-- What is expected --
Nothing but the lines from the line with "Screen dimensions: 1360x1229" to the end of the records below should appear in the answer, each exactly as given.

-- Data excerpts --
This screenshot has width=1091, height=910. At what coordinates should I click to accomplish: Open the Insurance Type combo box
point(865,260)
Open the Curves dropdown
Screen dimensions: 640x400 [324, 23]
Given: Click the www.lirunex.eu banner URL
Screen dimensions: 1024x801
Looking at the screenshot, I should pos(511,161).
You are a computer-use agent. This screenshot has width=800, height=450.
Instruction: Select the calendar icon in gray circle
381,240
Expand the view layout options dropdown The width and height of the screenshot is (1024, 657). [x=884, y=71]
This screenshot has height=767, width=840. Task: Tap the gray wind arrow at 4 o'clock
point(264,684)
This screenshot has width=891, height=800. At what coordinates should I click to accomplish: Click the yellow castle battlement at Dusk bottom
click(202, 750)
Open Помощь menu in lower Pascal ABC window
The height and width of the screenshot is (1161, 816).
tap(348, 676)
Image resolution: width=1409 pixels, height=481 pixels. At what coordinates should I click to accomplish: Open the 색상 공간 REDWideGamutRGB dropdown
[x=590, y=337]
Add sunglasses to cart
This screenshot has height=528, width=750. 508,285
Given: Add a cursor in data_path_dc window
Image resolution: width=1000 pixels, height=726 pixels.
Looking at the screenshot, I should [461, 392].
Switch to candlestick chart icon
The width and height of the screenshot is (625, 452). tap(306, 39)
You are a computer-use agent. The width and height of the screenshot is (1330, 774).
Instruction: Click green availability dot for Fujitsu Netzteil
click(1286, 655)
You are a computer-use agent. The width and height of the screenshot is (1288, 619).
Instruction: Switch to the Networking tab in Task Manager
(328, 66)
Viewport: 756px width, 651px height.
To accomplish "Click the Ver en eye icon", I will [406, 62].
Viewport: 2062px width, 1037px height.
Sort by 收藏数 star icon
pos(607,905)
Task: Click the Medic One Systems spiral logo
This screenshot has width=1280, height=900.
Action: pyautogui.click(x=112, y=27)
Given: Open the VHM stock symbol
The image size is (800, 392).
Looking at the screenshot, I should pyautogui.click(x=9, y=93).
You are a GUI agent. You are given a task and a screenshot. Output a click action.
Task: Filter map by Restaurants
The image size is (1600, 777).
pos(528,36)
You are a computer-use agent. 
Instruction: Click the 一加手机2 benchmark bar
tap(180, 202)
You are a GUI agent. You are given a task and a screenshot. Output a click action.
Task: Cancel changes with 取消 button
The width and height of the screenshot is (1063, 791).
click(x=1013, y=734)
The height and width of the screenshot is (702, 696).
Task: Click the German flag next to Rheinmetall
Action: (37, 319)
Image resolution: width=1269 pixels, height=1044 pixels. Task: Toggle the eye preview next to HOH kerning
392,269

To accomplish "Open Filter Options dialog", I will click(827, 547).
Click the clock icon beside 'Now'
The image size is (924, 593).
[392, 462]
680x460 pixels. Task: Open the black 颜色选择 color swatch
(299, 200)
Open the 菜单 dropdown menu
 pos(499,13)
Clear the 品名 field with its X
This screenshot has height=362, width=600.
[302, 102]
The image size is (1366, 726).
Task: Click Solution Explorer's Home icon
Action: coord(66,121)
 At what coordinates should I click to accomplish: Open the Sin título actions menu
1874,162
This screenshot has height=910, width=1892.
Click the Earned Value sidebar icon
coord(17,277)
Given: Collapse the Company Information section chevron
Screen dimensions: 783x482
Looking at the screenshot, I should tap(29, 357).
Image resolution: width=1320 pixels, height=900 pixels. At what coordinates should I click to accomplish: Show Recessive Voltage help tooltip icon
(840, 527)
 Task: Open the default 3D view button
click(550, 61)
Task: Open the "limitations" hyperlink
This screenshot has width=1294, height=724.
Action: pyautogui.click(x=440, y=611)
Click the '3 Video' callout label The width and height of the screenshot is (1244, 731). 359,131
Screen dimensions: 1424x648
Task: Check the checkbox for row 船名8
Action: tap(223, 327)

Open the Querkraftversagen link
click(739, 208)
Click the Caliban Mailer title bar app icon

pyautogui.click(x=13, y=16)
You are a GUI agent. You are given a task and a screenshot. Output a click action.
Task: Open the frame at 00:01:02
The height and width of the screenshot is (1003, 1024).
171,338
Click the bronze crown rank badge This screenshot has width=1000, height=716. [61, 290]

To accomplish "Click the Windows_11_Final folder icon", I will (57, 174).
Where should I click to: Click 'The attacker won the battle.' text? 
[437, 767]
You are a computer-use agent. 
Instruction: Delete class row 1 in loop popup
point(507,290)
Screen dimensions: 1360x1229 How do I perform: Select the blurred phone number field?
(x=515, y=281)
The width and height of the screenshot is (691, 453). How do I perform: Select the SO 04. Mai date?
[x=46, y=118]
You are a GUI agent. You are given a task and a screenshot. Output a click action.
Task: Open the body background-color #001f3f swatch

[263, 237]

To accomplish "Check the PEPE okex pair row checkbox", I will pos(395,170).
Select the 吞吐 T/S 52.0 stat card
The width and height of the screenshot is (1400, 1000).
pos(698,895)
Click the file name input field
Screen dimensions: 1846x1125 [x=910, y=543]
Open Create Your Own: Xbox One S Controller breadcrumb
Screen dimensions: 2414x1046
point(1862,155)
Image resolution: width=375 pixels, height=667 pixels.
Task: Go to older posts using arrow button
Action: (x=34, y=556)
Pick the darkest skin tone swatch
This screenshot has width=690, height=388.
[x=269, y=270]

-- Reply to the task --
Screen dimensions: 1360x1229 How do I perform: Select the blurred phone number field?
(x=515, y=281)
The width and height of the screenshot is (691, 453). How do I perform: Select the SO 04. Mai date?
[x=46, y=118]
You are a GUI agent. You are given a task and a screenshot. Output a click action.
Task: Open the body background-color #001f3f swatch

[263, 237]

To accomplish "Check the PEPE okex pair row checkbox", I will pos(395,170).
Select the 吞吐 T/S 52.0 stat card
The width and height of the screenshot is (1400, 1000).
pos(698,895)
Click the file name input field
Screen dimensions: 1846x1125 [x=910, y=543]
Open Create Your Own: Xbox One S Controller breadcrumb
Screen dimensions: 2414x1046
point(1862,155)
Image resolution: width=375 pixels, height=667 pixels.
Task: Go to older posts using arrow button
Action: (x=34, y=556)
Pick the darkest skin tone swatch
This screenshot has width=690, height=388.
[x=269, y=270]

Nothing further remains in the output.